## Work item
Given the entries that follow, write out exactly the lines starting at the one containing "Click the 50 available applications count" and ending at the one containing "The height and", both ends included, and only those.

## Exercise data
.....

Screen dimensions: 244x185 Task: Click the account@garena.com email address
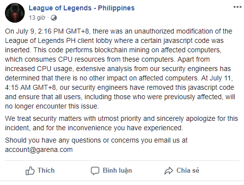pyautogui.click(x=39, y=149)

.....

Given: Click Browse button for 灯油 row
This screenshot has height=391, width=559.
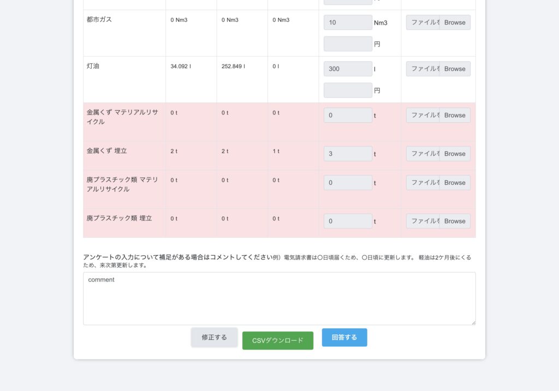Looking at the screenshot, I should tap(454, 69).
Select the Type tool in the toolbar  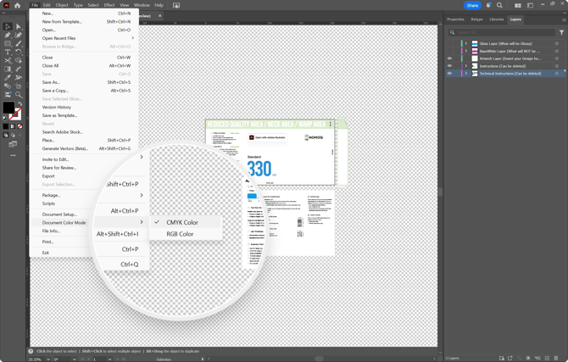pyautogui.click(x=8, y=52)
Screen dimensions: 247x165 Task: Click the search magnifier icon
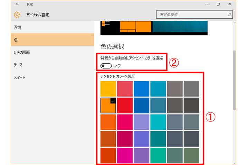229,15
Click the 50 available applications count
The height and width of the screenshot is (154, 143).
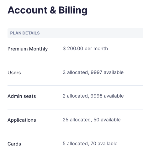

.....

## Expected answer
Click the 50 available applications count
The height and width of the screenshot is (154, 143).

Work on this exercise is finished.